Di sisi lain, laporan yang dirilis Bank Dunia bulan Desember 2021, memperingatkan bahwa generasi anak-anak pelajar berisiko kehilangan $17 triliun pendapatan seumur hidup karena penutupan sekolah terkait virus corona. Jutaan siswa berisiko tidak pernah melanjutkan pendidikan mereka, menurut laporan tersebut. Siswa yang lebih miskin dan terpinggirkan, baik di negara yang lebih kaya atau lebih miskin, mengalami ancaman kemunduran pendidikan terbesar.
Bahkan negara-negara Eropa yang kaya di mana siswa bersekolah secara tatap muka selama krisis pandemi mengalami penurunan nilai ujian dan tingkat kehadiran.
Selain siswa yang tertinggal, UNICEF juga memperingatkan tentang "bayang-bayang pandemi" pernikahan anak, pekerja anak, dan masalah kesehatan mental akibat anak-anak yang dikurung di rumah. Banyak siswa miskin juga bergantung pada pendidikan di sekolah.
Uganda bergerak maju dengan membuka kembali pelayanan sekolah setelah lebih dari 80 minggu pintu kelas ditutup. Tetapi sekitar 30 persen siswa diperkirakan tidak kembali karena kehamilan remaja, pernikahan dini atau pekerja anak, menurut Otoritas Perencanaan Nasional Uganda .
Alih-alih beralih ke pembelajaran online, beberapa negara telah meningkatkan langkah-langkah keamanan di ruang kelas. Siswa di Inggris, misalnya, diberikan tes virus corona di sekolah sebelum kembali ke kelas. Surat kabar Haaretz, Israel mengubah pedoman untuk sekolah dasar di tempat-tempat dengan tingkat infeksi tinggi untuk mengurangi jumlah siswa yang diharuskan belajar dari jarak jauh.
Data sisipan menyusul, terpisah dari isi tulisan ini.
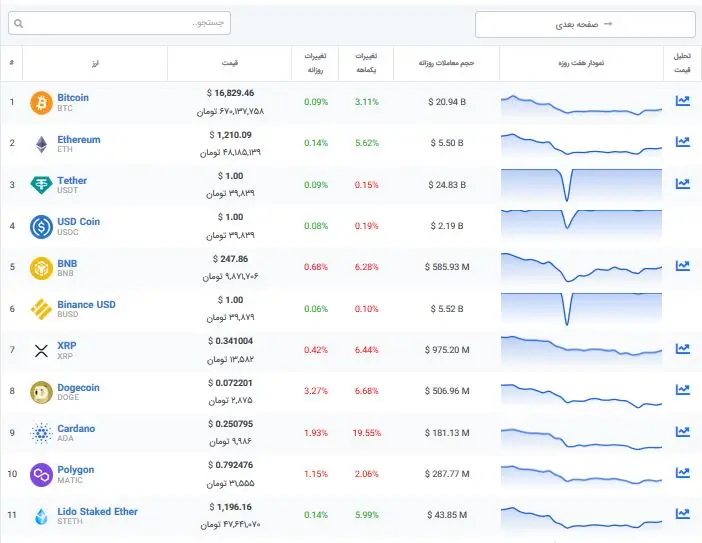Image resolution: width=702 pixels, height=543 pixels.
Task: Open the Binance USD coin link
Action: (86, 305)
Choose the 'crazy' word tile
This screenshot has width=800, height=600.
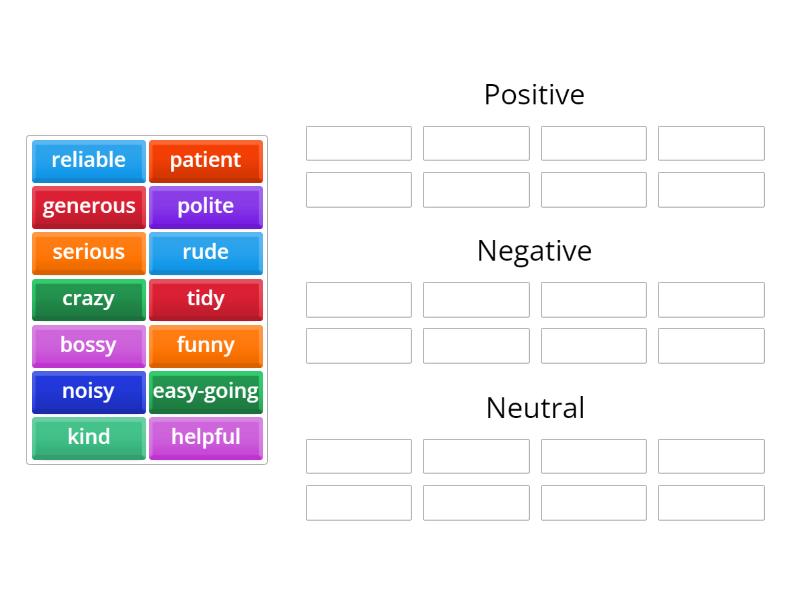coord(88,299)
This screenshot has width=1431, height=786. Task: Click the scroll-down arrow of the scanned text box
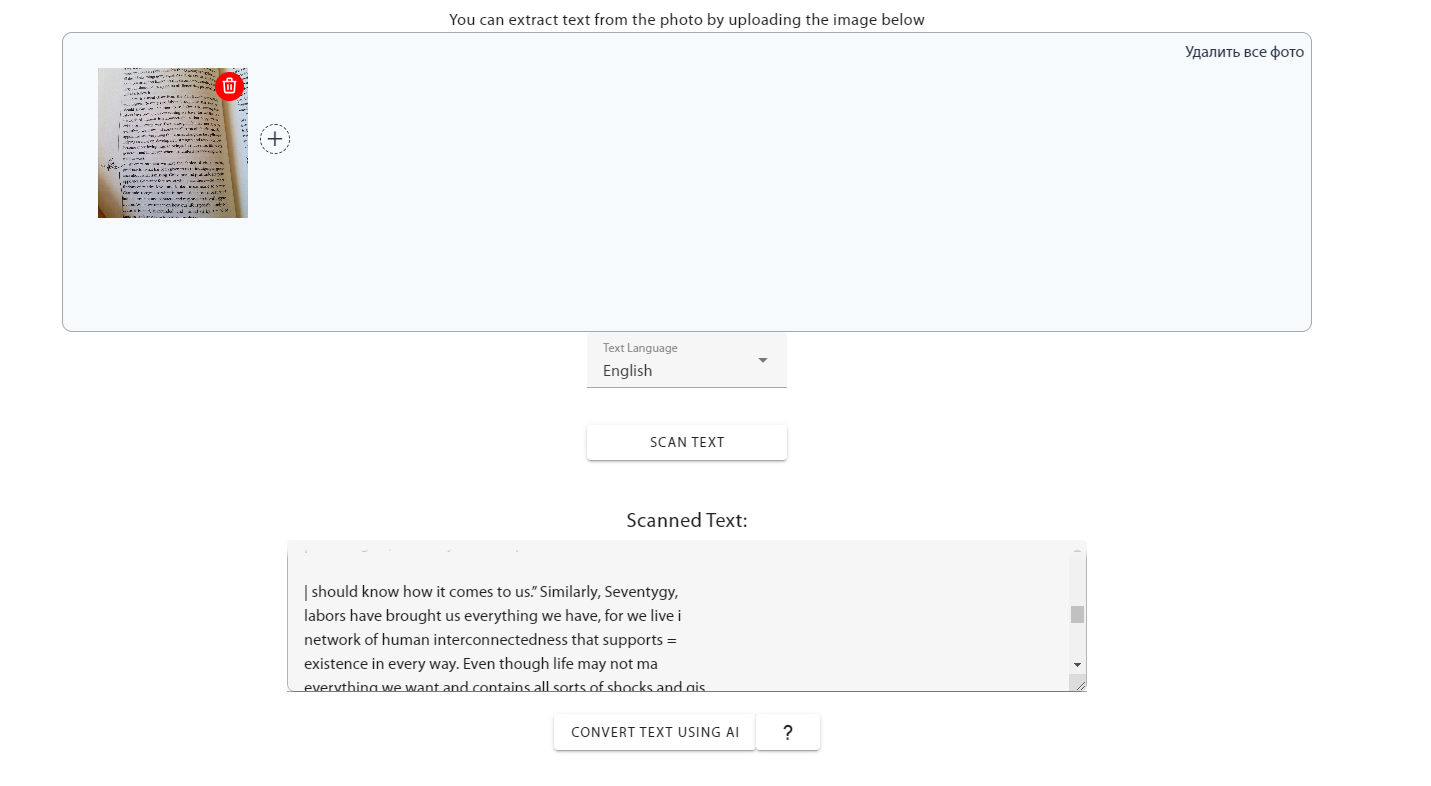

Ketika pandemi memasuki tahun ketiga dan sebagian besar populasi global tetap tidak divaksinasi, menciptakan potensi lebih banyak varian untuk muncul, dan sistem sekolah harus mengembangkan strategi jangka panjang. Apa yang sebenarnya mulai disadari oleh pemerintah sekarang adalah bahwa apa yang didefinisikan sebagai situasi luar biasa menjadi normal baru.